A newbee made it to the home page! Now what?

This started as a reply to @anomalily’s post about referral programs, but I figured I’d bring it to its own topic to avoid confusion.

How is new user retention looking relative to where you’d like it to be? Even with the redesign, there’s a pretty steep learning between finding out about Beeminder and knowing how to use it effectively to achieve your goals. Some websites address this with tips for new users (emails, popups, or the like) that explain new features a few at a time and offer “just in time” access to additional resources.

Some information I’d suggest including:

  1. What do I beemind? (Examples of each type of graph, and a link to the “user stories” page I suggested in the other post)
  2. How do I pick a rate? (Details of the road dial, the akrasia horizon, etc)
  3. What do I need to do now? (How to enter data, set up reminders, and contact support if needed. If it’s a weight loss graph, possibly explain how it handles normal fluctuations.)
  4. What else can I do? (Information on more-advanced settings, participating in the forum, beemium, etc)

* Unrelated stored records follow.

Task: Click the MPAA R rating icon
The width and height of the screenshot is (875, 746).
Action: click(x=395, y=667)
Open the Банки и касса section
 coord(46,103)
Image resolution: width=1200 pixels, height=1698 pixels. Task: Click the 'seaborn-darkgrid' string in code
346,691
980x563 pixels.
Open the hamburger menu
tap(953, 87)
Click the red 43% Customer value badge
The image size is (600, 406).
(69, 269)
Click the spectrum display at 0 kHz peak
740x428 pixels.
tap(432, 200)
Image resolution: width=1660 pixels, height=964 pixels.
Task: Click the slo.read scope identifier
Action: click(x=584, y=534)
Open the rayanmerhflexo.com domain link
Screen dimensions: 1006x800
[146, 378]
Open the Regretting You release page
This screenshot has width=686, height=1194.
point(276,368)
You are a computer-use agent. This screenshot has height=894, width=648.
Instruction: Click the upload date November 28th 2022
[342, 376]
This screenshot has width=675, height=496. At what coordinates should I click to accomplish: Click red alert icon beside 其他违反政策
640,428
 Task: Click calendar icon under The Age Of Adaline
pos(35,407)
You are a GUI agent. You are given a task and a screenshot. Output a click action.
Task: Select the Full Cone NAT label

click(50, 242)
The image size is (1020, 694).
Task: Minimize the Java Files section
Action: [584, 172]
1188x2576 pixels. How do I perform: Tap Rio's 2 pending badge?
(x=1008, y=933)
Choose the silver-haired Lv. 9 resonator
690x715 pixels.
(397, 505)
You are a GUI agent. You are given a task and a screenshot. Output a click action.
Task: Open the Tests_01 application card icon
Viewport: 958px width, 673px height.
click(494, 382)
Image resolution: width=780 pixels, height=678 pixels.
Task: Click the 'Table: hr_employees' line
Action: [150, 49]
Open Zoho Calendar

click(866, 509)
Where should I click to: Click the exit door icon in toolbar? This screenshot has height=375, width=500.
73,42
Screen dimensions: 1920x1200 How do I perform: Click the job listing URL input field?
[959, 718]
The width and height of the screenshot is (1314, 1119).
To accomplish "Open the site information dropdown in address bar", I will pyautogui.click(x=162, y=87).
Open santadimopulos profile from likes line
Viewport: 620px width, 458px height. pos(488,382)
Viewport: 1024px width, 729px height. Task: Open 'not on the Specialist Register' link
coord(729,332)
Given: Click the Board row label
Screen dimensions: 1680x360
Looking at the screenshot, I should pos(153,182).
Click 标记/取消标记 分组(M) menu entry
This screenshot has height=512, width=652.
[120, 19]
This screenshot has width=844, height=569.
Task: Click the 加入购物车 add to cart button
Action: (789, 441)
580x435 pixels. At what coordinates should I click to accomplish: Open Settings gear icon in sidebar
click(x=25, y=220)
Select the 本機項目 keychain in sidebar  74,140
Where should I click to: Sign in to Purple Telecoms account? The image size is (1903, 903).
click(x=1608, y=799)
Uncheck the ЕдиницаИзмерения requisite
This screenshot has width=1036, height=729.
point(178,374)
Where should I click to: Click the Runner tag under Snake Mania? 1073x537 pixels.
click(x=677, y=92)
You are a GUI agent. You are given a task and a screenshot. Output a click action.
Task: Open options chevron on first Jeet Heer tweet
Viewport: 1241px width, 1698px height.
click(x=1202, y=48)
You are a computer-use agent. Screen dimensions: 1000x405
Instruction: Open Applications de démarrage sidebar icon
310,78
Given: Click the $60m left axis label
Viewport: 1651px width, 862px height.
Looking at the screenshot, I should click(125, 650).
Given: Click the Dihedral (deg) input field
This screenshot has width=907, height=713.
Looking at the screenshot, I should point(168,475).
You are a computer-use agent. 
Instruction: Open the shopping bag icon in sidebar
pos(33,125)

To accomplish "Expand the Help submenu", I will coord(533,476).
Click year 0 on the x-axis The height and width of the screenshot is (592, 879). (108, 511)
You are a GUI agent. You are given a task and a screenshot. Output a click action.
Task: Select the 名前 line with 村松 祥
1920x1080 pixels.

At the very least, I’d suggest updating the FAQ, which is pretty intimidating right now. It’s not organized, particularly visually compelling, or (I suspect) even representative of the questions that are actually frequently asked. Similarly, the intro video shows images from the old design and describes it working in ways that aren’t true any more - and I expect the equations on the blackboard in the background add to the sense of “this is too complicated for me to figure out.”

Essentially, the resources available to a new user on the site should provide all the information you’d get from a trusted friend in a way that is approachable and easy to find. More referrals are great, but I expect you’d get more impact from retaining the folks who make it to the site from the referrals that are already happening.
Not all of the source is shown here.